Krawcheck will serve as the company CEO and fintech startup Andera’s founder Charlie Kroll is Ellevest’s COO.
At Disrupt this morning, Krawcheck disclosed further details of her team, which includes Chief Investment Officer Sylvia Kwan, who has degrees from Stanford and Brown, as well as people with technology industry experience from places like Vogue.com, Thrillist, fintech startups and a PM from Weight Watchers — a company dedicated to getting women to embrace change. That seems applicable, in a way, for a startup focused on getting women to change how they manage their investment strategies.
Krawcheck explained that when she first began working on the company she had to discard a lot of myths about how women approached investing — that they weren’t as savvy, or as good at math and that they needed a lot of remedial financial education. She also thought women had to explore their emotions around money — something she said reflected her own gender bias, as it turned out.
But after spending hundreds of hours with women to better understand their investment goals, she realized that what women want are things like money to start businesses, buy homes and retire well. And they don’t need anything beyond an investment platform that takes into account their own particular challenges.
Ellevest focuses on what women face when it comes to investing that men do not, explains Krawcheck.
“This isn’t ‘for women,’ ‘pink it and shrink it,’ ‘make it smaller,’” she says. “We’re going to forecast out your life so that you can achieve your goals. And then we’ll put a bespoke investment portfolio against each goal to help her achieve them.”
And, Krawchek adds, “If you’re going to plan — no one else does this — you have to use powerful technology, powerful finance, in order to take into account her unique circumstances.”
Women, for example, need a platform that takes into account not only her earnings, but also her salary arc — which is different from men’s. It needs to account for the fact that women live longer than men, on average, when planning for retirement. It needs to understand the salary differentials between a woman’s pay and her male counterpart’s pay and how that impacts her strategies.
And it also will take into account those decisions that women tend to make more often than men — like taking a couple of years off from a career to raise children, for instance.
“Nobody is having that conversation,” says Krawcheck, of this career break. “But obviously, as a woman, that can keep you from achieving your goals.”
The service will also regularly engage with clients, updating their portfolios to reflect their evolving goals. And if a woman gets off track, Ellevest will reach out to tell you, in a highly personalized way, what you need to do to get back on, she says.

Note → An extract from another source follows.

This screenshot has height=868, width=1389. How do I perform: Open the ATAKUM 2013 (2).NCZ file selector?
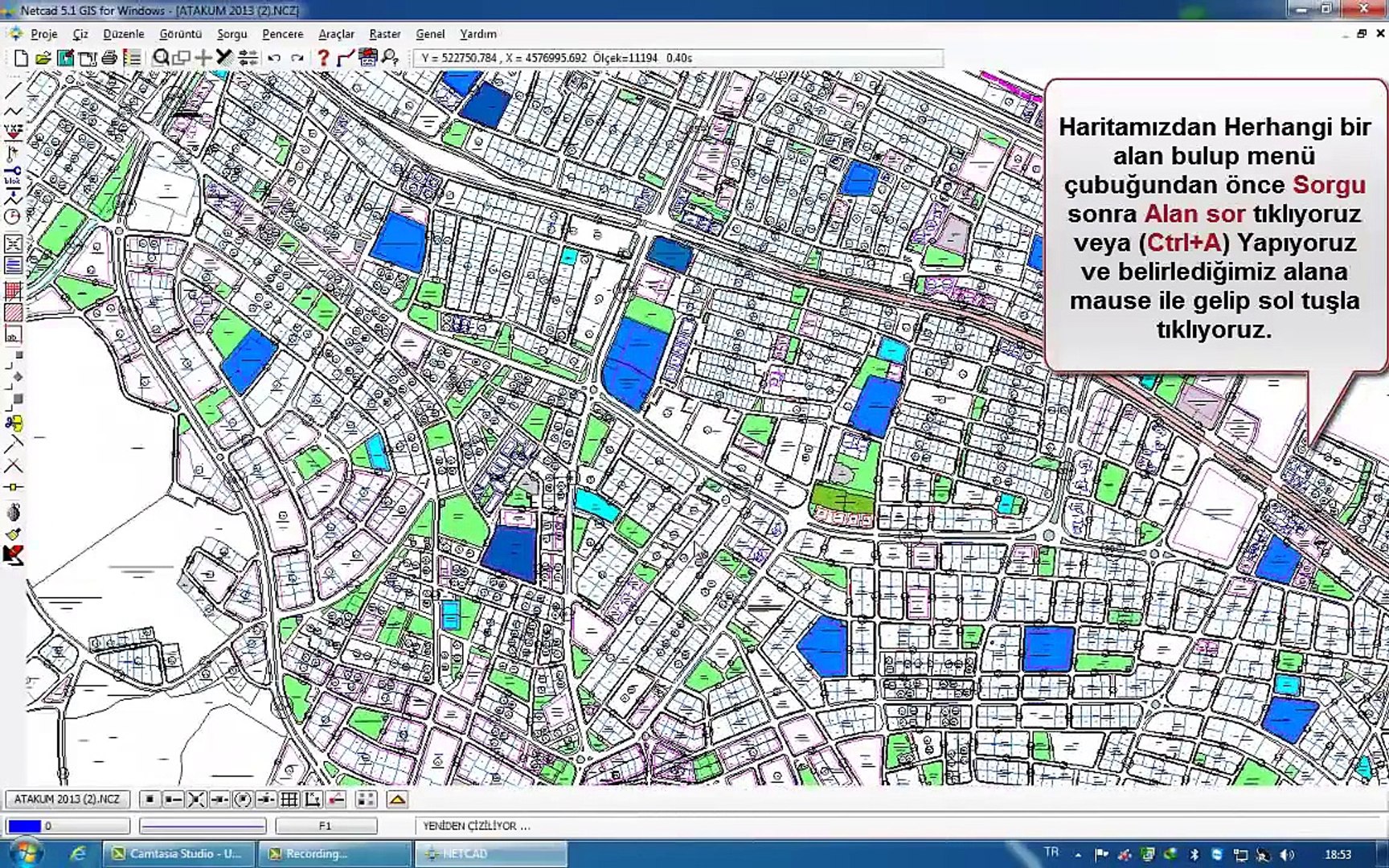(67, 799)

Krawcheck claims that Ellevest, which is already in private beta testing with a few hundred women, will help women meet their goals or better in 70 percent of market scenarios.
“Our goal was to make [investing] approachable and achievable for all women,” she says.
The service’s products include managed ETF’s to keep costs down. It’s not “the cheapest” — the website’s FAQ says it charges an annual fee of 0.50 percent of an account’s average daily balance — but it’s lower than what some other firms charge, says Krawcheck.